1.9K views 41 replies 12 participants last post by  wheelnrock  
#1 ·
Hey gang,

Im a new Samurai owner, picked up an 88 hardtop last month and am trying to strategize the best way to fix it up for my purposes.

I have a couple (possibly) stupid questions. I see people often refer to 88.5 as the year of their Samurai. Obviously there is something significant that changed in the middle of 1988, but I don't know what it is!

I'd like to see if my "88" is really an 88 or maybe an 88.5, and I'd just like to know the differences anyways, and maybe what parts would not be compatable. If I go to buy a parts vehicle, that would be good to know.

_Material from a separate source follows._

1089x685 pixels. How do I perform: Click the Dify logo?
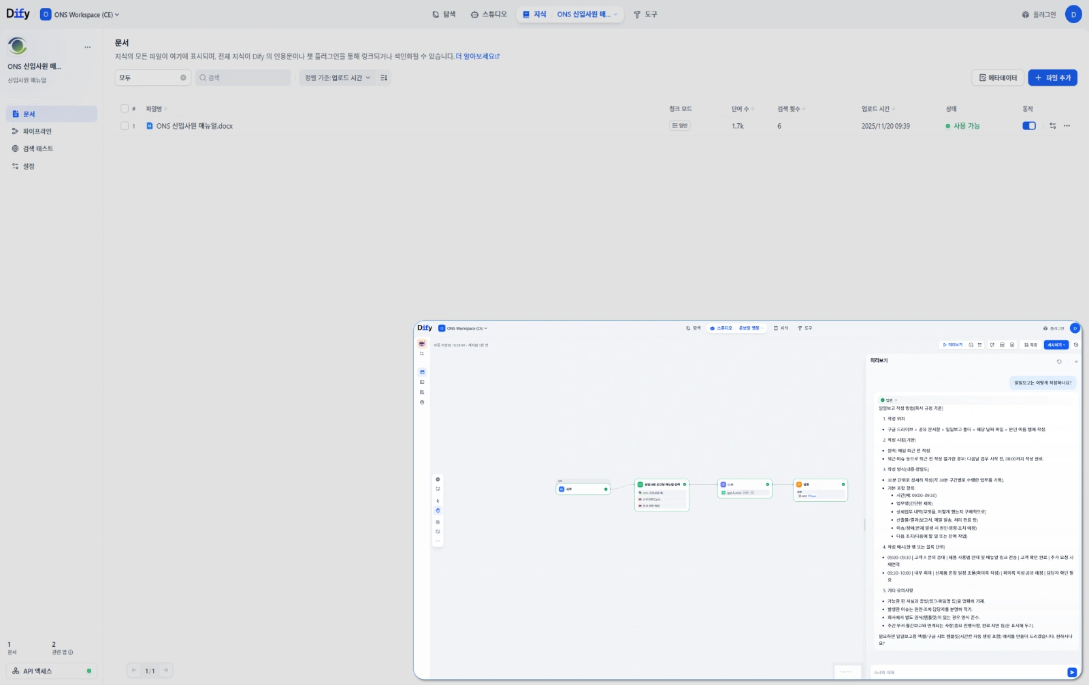click(x=18, y=14)
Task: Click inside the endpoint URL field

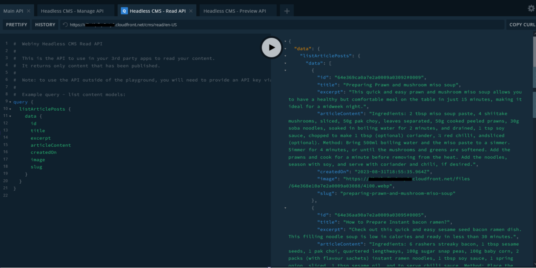Action: click(x=132, y=25)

I live in the Northeast USA, so I have to deal with snow and ice. I live in a hilly area on the side of a mountain, so that makes it even more important. If I can't get up the snowy hill (they don't plow until late) then I can't get home to my kids and dogs and wife (and computer)
. I think my main goal is going to be to make the little beast unstoppable in the snow. I'd like to balance that with a little extra offroad ability if I could. I doubt I will ever do any really hardcore offroading or rockclimbing, so I don't think I need to get too extreme.

On my regular car I have a set of dedicated winter tires and they make a world of difference. I am thinking a nice set of these for the Samurai would be a good idea. For snow and ice, the narrower the better, yes? I'll likely have a different set for the summer.

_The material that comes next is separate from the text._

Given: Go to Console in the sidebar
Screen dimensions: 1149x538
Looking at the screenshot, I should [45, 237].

A little extra clearance helps with snow, so I wonder what is trhe best and most cost effective way to get that. It seems like SPOA and S/R are a little overkill for me, since I am not planning to do any real offroading, so I was thinking of maybe one of the 3" spring lift kits. Any opinions on this?

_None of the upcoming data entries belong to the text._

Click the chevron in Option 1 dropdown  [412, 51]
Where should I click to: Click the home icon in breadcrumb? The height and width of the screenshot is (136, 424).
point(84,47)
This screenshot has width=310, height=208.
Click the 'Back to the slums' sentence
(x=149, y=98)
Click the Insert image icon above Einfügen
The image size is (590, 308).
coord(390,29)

The motor definately needs a little encouragement. The truck has 86K, so I will have to rebuild it eventually, but I'd lke to get a few more horses out of it. I understand a header and 2" exhaust is a good place to start, but I have to be careful about emissions. Massachusetts is particularly strict in that area. The induction side looks like a Weber setup is the way to go, though it looks like that is kinda dicey for emissions. Anyone have any experience with this as it relates to emissions? I had an early 90s Tracker 2wd when it was new until some dork in a cube van rear ended me and totalled the thing (motor was fine) Wish I had that now!!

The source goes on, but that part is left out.